M. Legault n’exige pas de gérer le volet humanitaire. De toute façon, le droit international l’empêcherait de refuser un réfugié pour des raisons linguistiques. Mais le chef caquiste pourrait montrer sa bonne foi en assouplissant la nouvelle loi 96, qui accorde aux réfugiés un délai presque impossible de six mois pour apprendre le français1.

Dans son discours, M. Legault n’a pas parlé d’immigration temporaire. Questionné par les journalistes, il a confirmé vouloir récupérer aussi ce pouvoir.

Ce serait utile. Comme le montre une nouvelle étude de l’économiste Pierre Fortin, la quantité d’immigrants temporaires a bondi dans la dernière décennie. Elle dépasse désormais les permanents – ceux qui sont en voie de devenir citoyens.

La plupart des individus au statut temporaire reçoivent un permis de séjour « fermé » associé à un employeur. Ils répondent à un besoin immédiat du marché du travail – le Québec participe à cette évaluation avec le fédéral.

Les autres ont un permis ouvert pour travailler ou un permis d’études. Les enfants de ces immigrants temporaires ne sont pas obligés d’aller à l’école en français.

Certains des « temporaires » finiront par demander un statut permanent. À cette étape, le Québec exerce un contrôle. Il peut prioriser ceux qui parlent le français, par l’entremise de son programme de traitement accéléré pour étudiants et travailleurs temporaires (PEQ).

Le prof Fortin jugerait préférable de rapatrier entièrement l’immigration temporaire.
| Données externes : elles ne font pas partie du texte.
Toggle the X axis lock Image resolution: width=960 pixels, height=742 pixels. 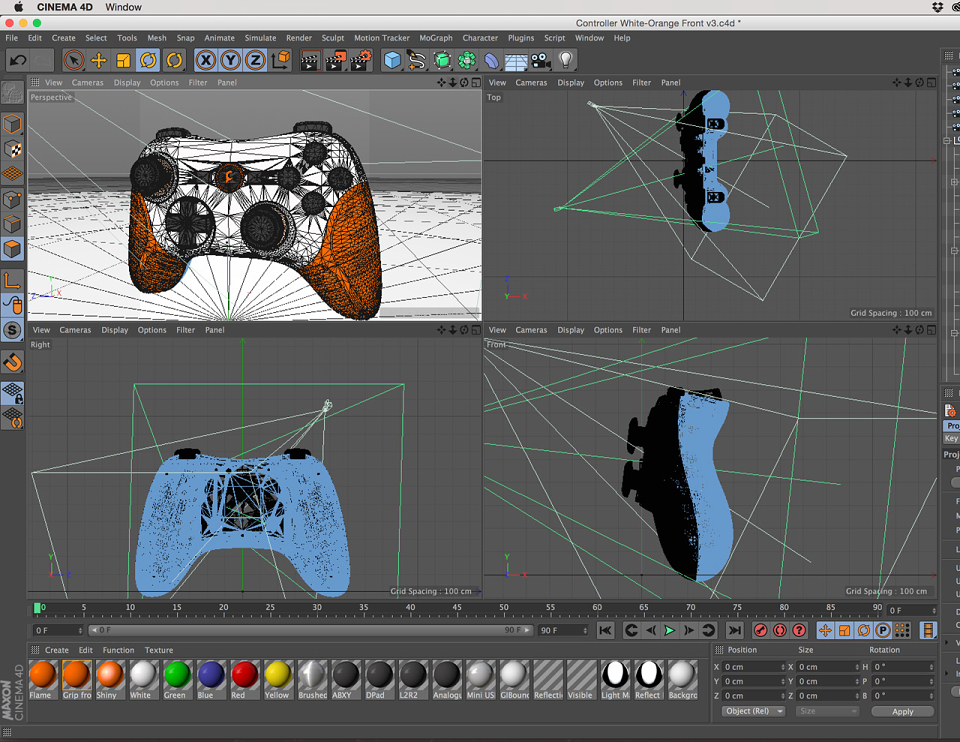point(206,60)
D’autant que la bureaucratie fédérale occasionne des délais épouvantables.

Avoir ce pouvoir serait positif pour le français. Mais de là à dire que la survie de toute la nation en dépend…

Le congrès de la CAQ se déroulait sur le thème de la fierté.

Le ministre de l’Agriculture, des Pêcheries et de l’Alimentation, André Lamontagne, a eu le mandat de faire un discours très nationaliste.

« Il faut qu’on accepte que des fois, on va déplaire. […] Ça doit nous motiver », a-t-il déclaré.

En d’autres mots : plus le Canada anglais attaque la CAQ, plus elle est convaincue d’avoir raison. Et surtout, plus elle marque des points…

Il est vrai que les habituels contempteurs du Québec se déchaînent depuis quelques mois, comme si nos frontières se fermaient. Le Québec reçoit pourtant plus d’immigrants que les États-Unis et que la moyenne des pays développés. C’est le Canada qui est atypique. Les cibles de M. Trudeau en feront bientôt le pays recevant proportionnellement le plus d’immigrants au monde.

La CAQ réagit à cela en déclamant ses demandes, le torse bombé. Elle se doute que la réponse sera non. Mais elle y trouve son compte, car les électeurs se rangeront derrière elle. Sans trop savoir quoi faire, à part se fâcher.

C’est à la fois un cri de ralliement et un cri d’impuissance.